20 Maggio 2026
15:13
Il taglio cesareo che salvò una madre e cambiò la storia della medicina. Pavia celebra Edoardo Porro
PAVIA – Centocinquant’anni da un intervento che cambiò per sempre la storia della medicina. Il 21 maggio 2026 Pavia celebra infatti l’anniversario del primo taglio cesareo moderno eseguito dal professor Edoardo Porro all’Ospedale San Matteo, un’operazione destinata a rivoluzionare la chirurgia ostetrica e a salvare, nei decenni successivi, milioni di vite in tutto il mondo.

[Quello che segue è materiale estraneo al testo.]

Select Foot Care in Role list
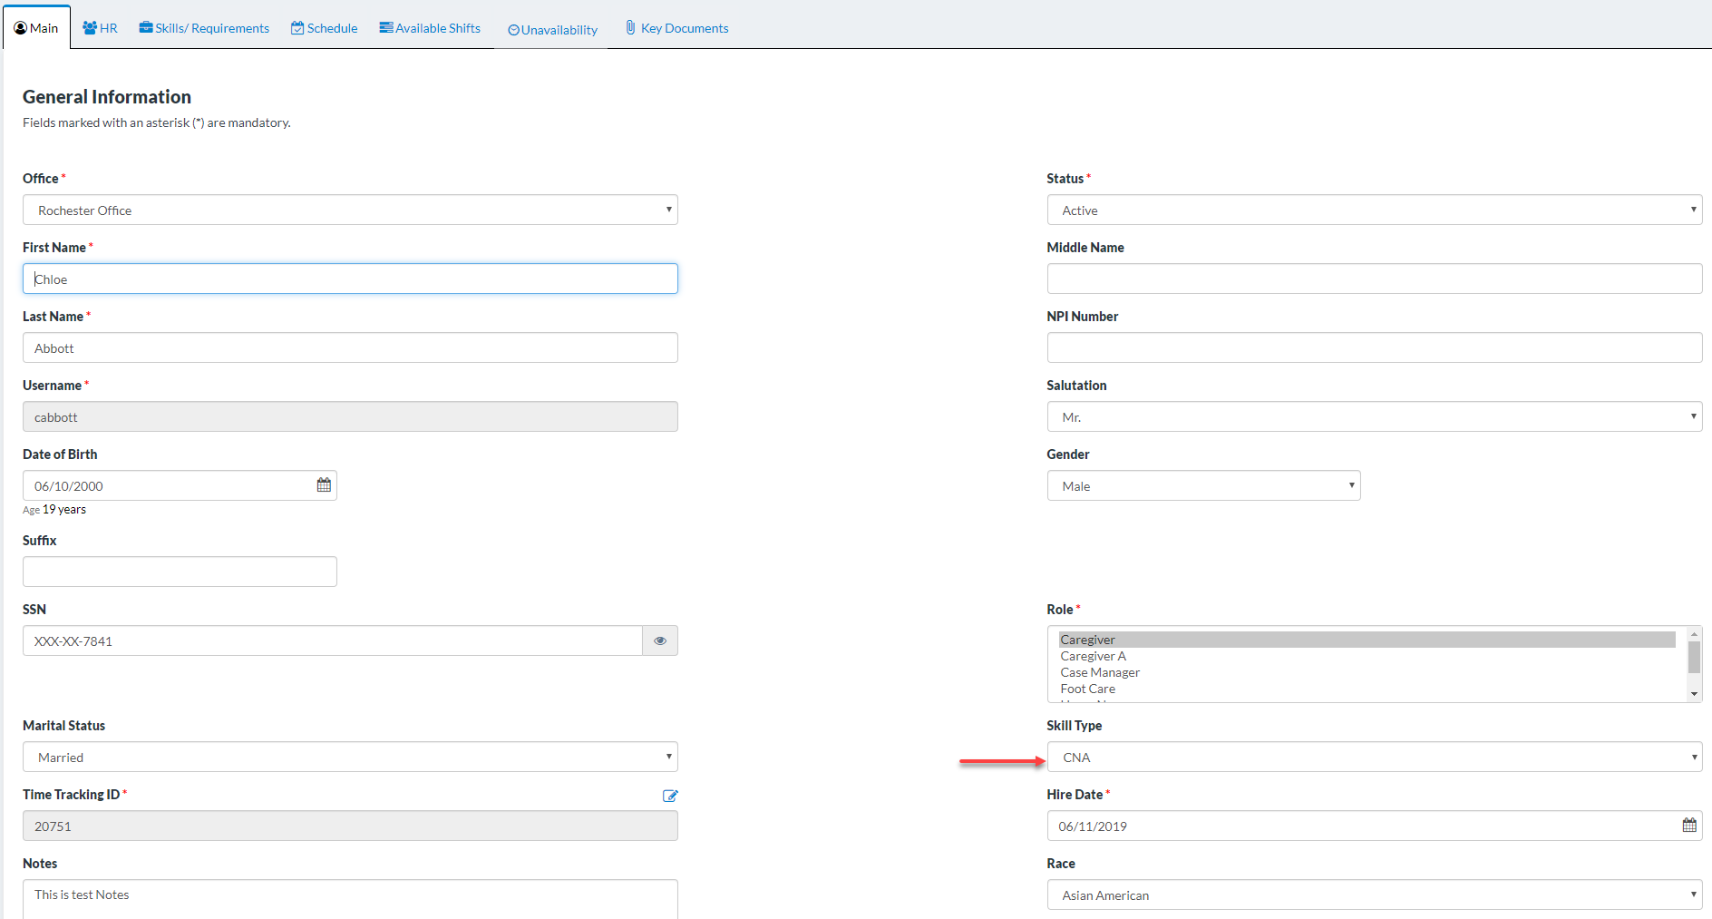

Era il 21 maggio 1876 quando Porro, allora primario di Ostetricia del San Matteo, decise di affrontare un caso disperato con un approccio totalmente innovativo per l’epoca. La paziente, Giulia Cavallini, si trovava in condizioni gravissime: in quegli anni il taglio cesareo rappresentava quasi sempre una condanna a morte per le madri, con tassi di mortalità che superavano il 70-80% a causa delle emorragie e delle infezioni post-operatorie.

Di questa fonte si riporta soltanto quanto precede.